A pyramid by the banks not of the Nile but the river Slaney, this is the Aldborough Mausoleum in Baltinglass, County Wicklow. The Earls of Aldborough have been discussed here before, both in relation to Belan, County Kildare (see Splendours and Follies, September 30th 2013) and Aldborough House, Dublin (see A Thundering Disgrace, January 13th 2014 and A Thundering Disgrace No More?, February 27th 2017). The family’s architectural ambitions are reflected in this tomb, which dates from 1832 and was built to the immediate south of the chancel of the former Cistercian abbey church in Baltinglass, a curious juxtaposition of two different styles. The monastery had been suppressed in 1536 but the chancel here was later converted into a parochial church for the Church of Ireland, remaining in use for this purpose until 1883. The Aldborough Mausoleum is similar to but smaller than the Howard Mausoleum elsewhere in County Wicklow (see A Fitting Memorial, January 10th 2018). Both take the form of a pyramid on a square base and both are constructed from local granite. A door on the north side of the Baltinglass monument gave access to the interior, now stripped of any contents (the pyramids of Egypt not being the only ones subject to grave robbers…)

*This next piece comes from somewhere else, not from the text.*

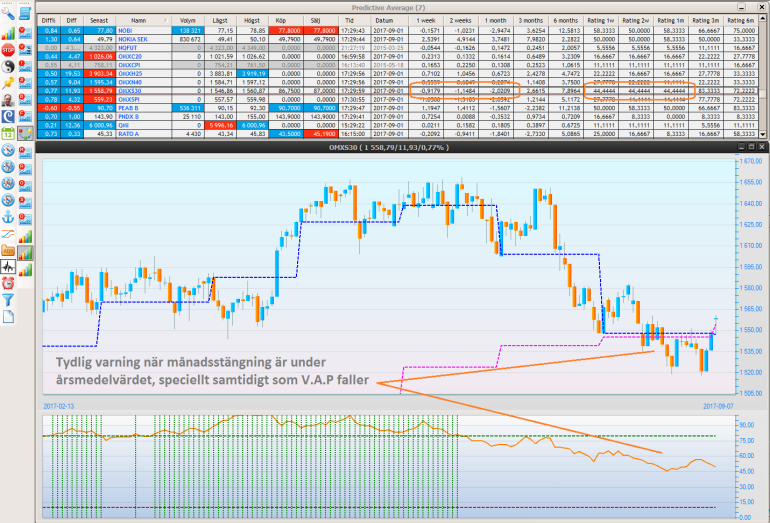This screenshot has width=770, height=523.
Task: Click the red STOP sign icon
Action: click(x=9, y=49)
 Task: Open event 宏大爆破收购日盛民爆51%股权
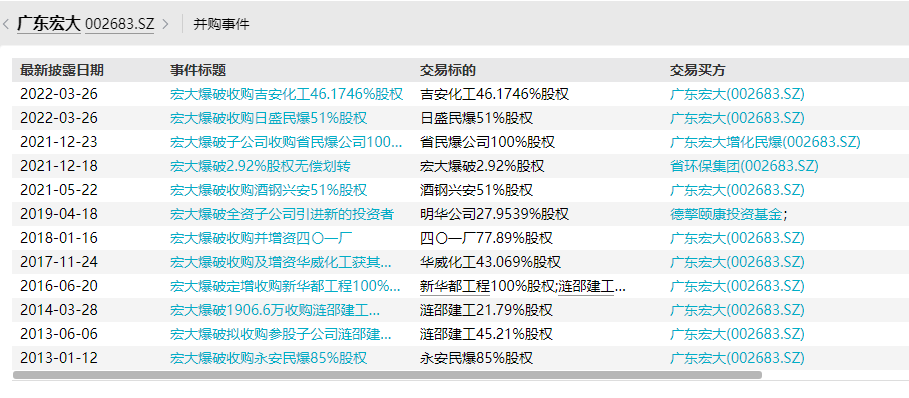pyautogui.click(x=268, y=118)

A small but beautiful & elegant work. It reminds me of the design that Benjamin Henry Latrobe proposed for the Washington Monument in the USA: though at a much larger scale, it also had a pyramid set on a quadrilateral base with sloping sides (featuring a step pyramid rather than one with smooth walls).

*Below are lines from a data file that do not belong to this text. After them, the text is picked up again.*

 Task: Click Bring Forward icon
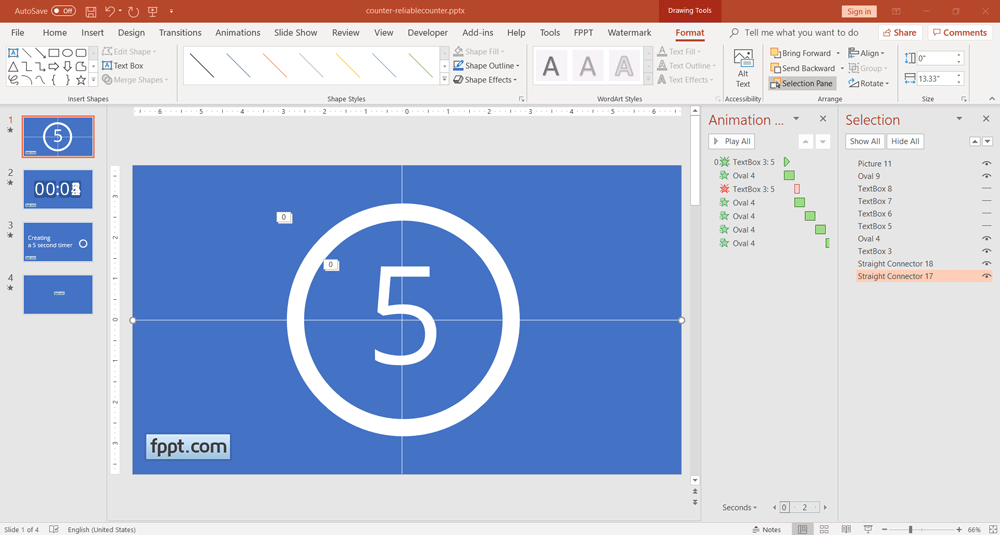pyautogui.click(x=776, y=53)
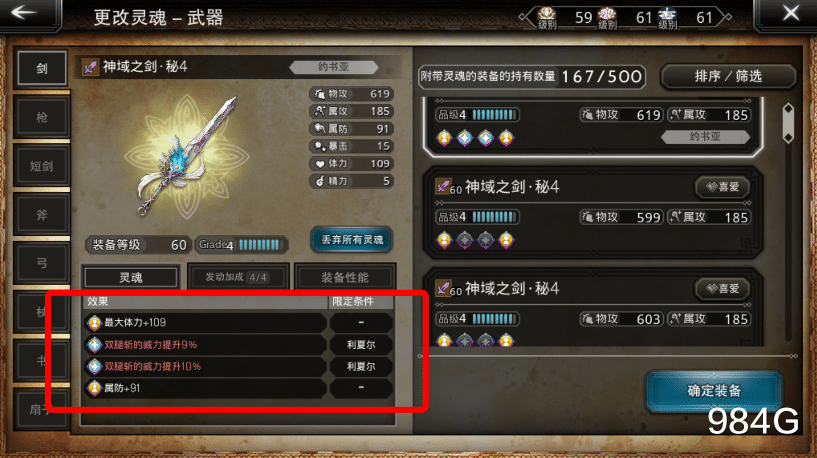This screenshot has height=458, width=817.
Task: Go back using the arrow icon
Action: click(24, 14)
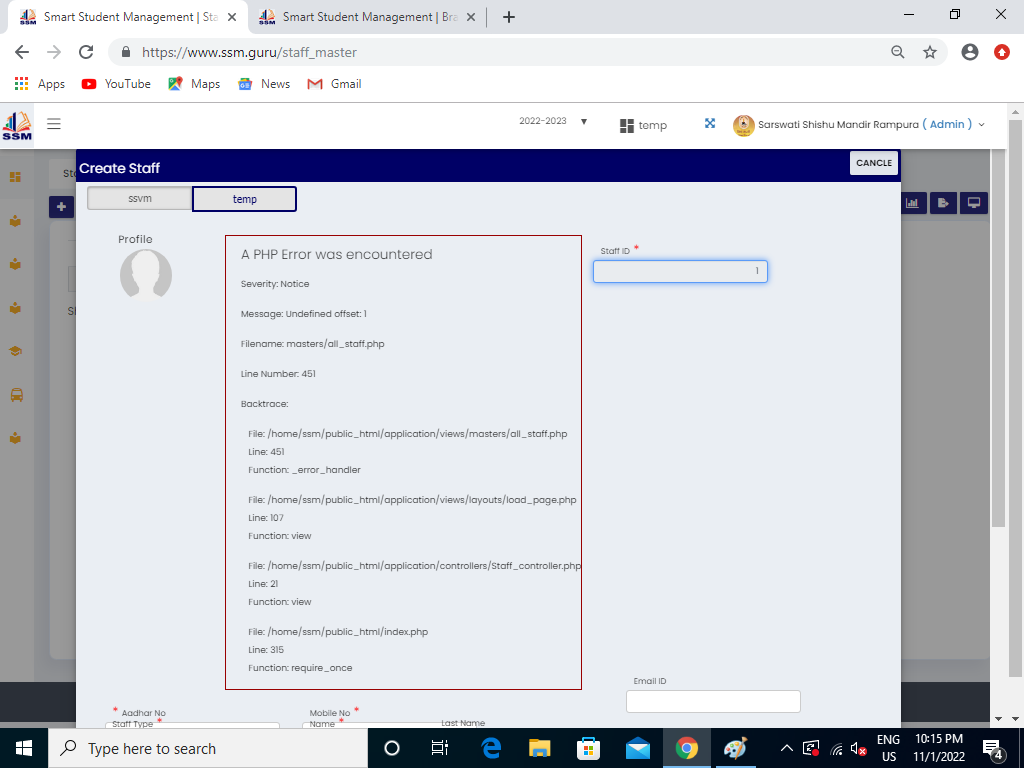Open the 2022-2023 session dropdown
Image resolution: width=1024 pixels, height=768 pixels.
point(553,122)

You may be interested in a similar, and much more elegant tomb pyramid of the family Swifte, in the graveyard of the now derelict Castlerickard Church of Ireland, by the banks of the Boyne, near Enfield in County Meath. I was in the tomb chamber as a teenager in the late 70’s, and the ornate coffins had been punched through to get to the possibility of the funeral jewellery!! The entrance is lately concreted over.
Also just to say I am so pleased to have discovered your blog and the erudition therein.
Thank you so much for this information: added to the ‘to visit’ list… And thank you also for the kind comments on this site, always appreciated!
Yes, I too have seen this tomb at Castlerickard and it is well worth a visit.!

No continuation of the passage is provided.